JOB
Continue the forum discussion below about how wasteful compiler, kernel, and browser builds are, picking up right after its last sentence.
━━ SOURCE TEXT ━━
Posted Mar 7, 2018 18:34 UTC (Wed) by nix (subscriber, #2304) [Link] (10 responses)

Fascinating reminiscences, but..

The Linux build process must be one of the most wasteful things you can do on a computer

Oh God no. Compiler build processes with multiple-stage bootstrapping is the first thing that springs to mind (GCC building is *far* harder on a machine than Linux kernel building and most of it is thrown away); but then you look at new stuff like Rust, with, uh, no support for separate compilation or non-source libraries to speak of so everything you depend on is recompiled and relinked in statically for every single thing you build... the Linux build process is nice and trim. The oddest thing it does is edit module object files in a few simple ways after building.

Shrinking the kernel with a hammer

Posted Mar 9, 2018 16:43 UTC (Fri) by fratti (subscriber, #105722) [Link] (9 responses)

not to forget things like compiling a modern web browser. Chromium needs more than 20 GiB of disk space just to build, and you'll be at it for several hours on a modern system. Sure, ccache can save you some time, but yikes, talk about bad first contributor experiences.

Firefox has also been getting worse now that they're using some Rust. I genuinely hope Rust gets its ABI stuff sorted so that we do not end up living in a world where everything is a >2 MiB static binary in need of recompilation with every dependency update.
━━━
━━ RECORD EXCERPTS ━━
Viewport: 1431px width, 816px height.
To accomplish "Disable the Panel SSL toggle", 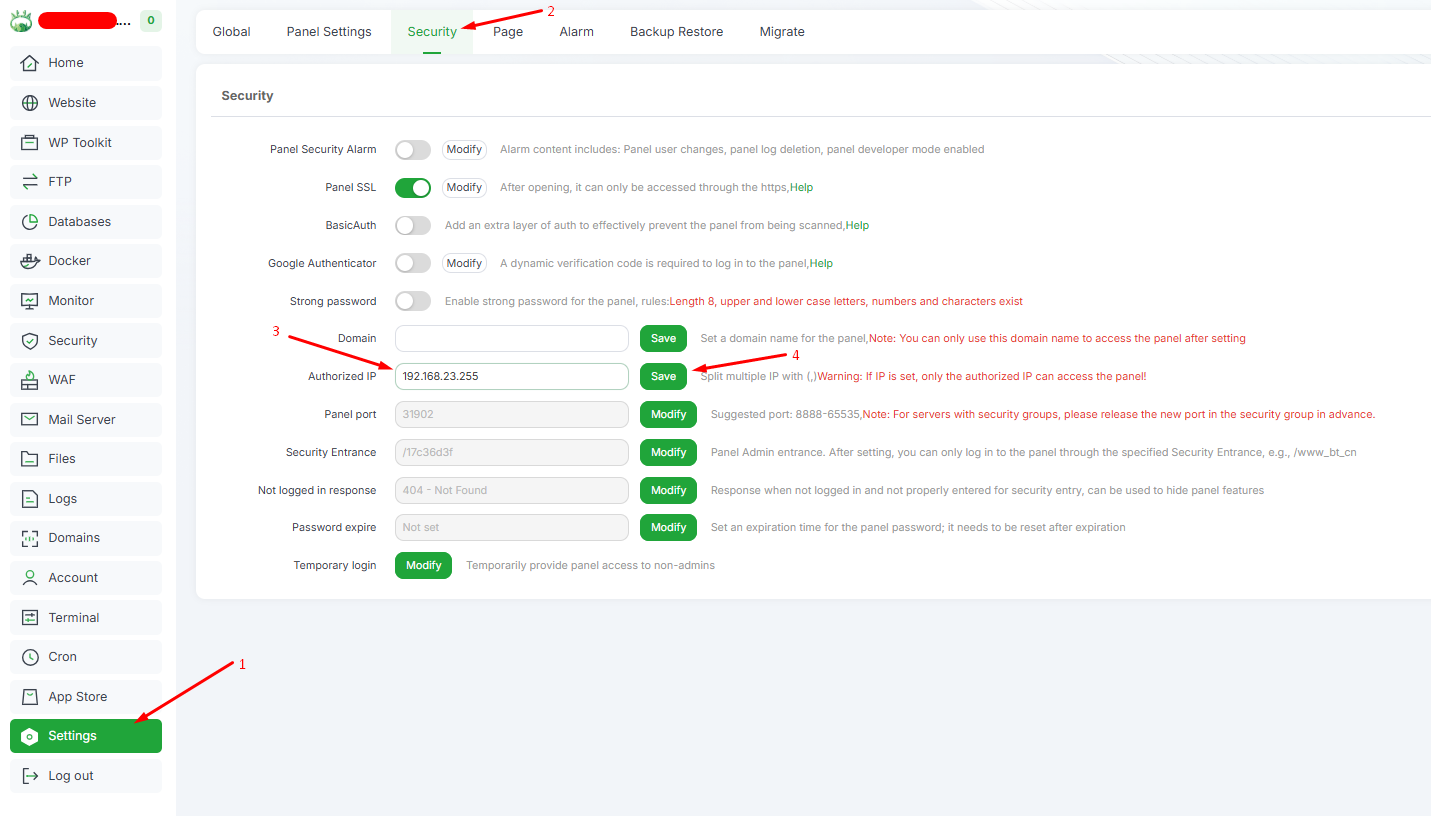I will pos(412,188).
━━━
━━ RECORD EXCERPTS ━━
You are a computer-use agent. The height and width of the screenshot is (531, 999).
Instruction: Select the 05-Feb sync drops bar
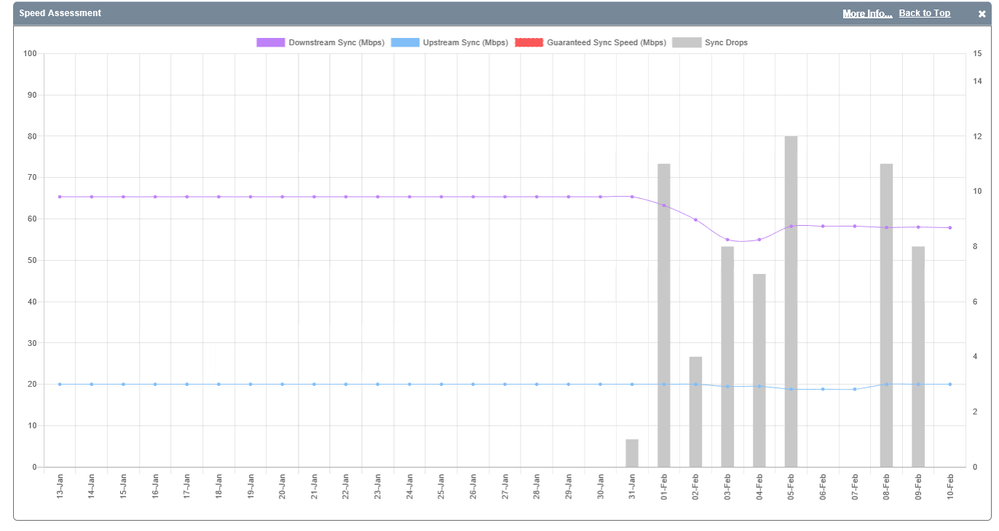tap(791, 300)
━━━
TASK ANSWER
Shrinking the kernel with a hammer

Posted Mar 9, 2018 17:56 UTC (Fri) by excors (subscriber, #95769) [Link]

And don't forget Android, which often builds the Linux kernel, and most of a web browser or two, and some of Clang, and a thousand other things. I have several Android trees at about 200GB each. But a reasonable PC can still build the entire thing in under an hour, so it's not too bad really. The kernel itself is trivial.

Shrinking the kernel with a hammer

Posted Mar 10, 2018 0:48 UTC (Sat) by pabs (subscriber, #43278) [Link] (7 responses)

> static binary in need of recompilation with every dependency update.

Is that considered a feature in the Rust community like it is with Go?

Shrinking the kernel with a hammer

Posted Mar 10, 2018 6:42 UTC (Sat) by fratti (subscriber, #105722) [Link] (5 responses)

Yes, I've been told their religious beliefs state that the dynamic linker is Unsafe™.

Shrinking the kernel with a hammer

Posted Mar 10, 2018 8:13 UTC (Sat) by jdub (guest, #27) [Link] (3 responses)

Hrm, no, practically all Rust Linux binaries dynamically link to glibc by default (and by design), and you can easily dynamically link to C ABI shared libraries. If you want to build a static executable, you have to go out of your way to use the musl target.

There's nothing "unsafe" about dynamic linking, just the challenge of safety across C ABI boundaries (which exists for statically linked code as well) and the lack of a stable Rust ABI (which is pretty reasonable).

Shrinking the kernel with a hammer

Posted Mar 10, 2018 9:40 UTC (Sat) by fratti (subscriber, #105722) [Link] (2 responses)

I can understand that there is no stable Rust ABI, after all there's no stable C++ ABI either, but the issue is exaggerated by the Rust ecosystem's obsession with microdependencies (there are modules which are really just one function, à la npm), and the fast speed at which the Rust compiler moves.

>practically all Rust Linux binaries dynamically link to glibc by default (and by design)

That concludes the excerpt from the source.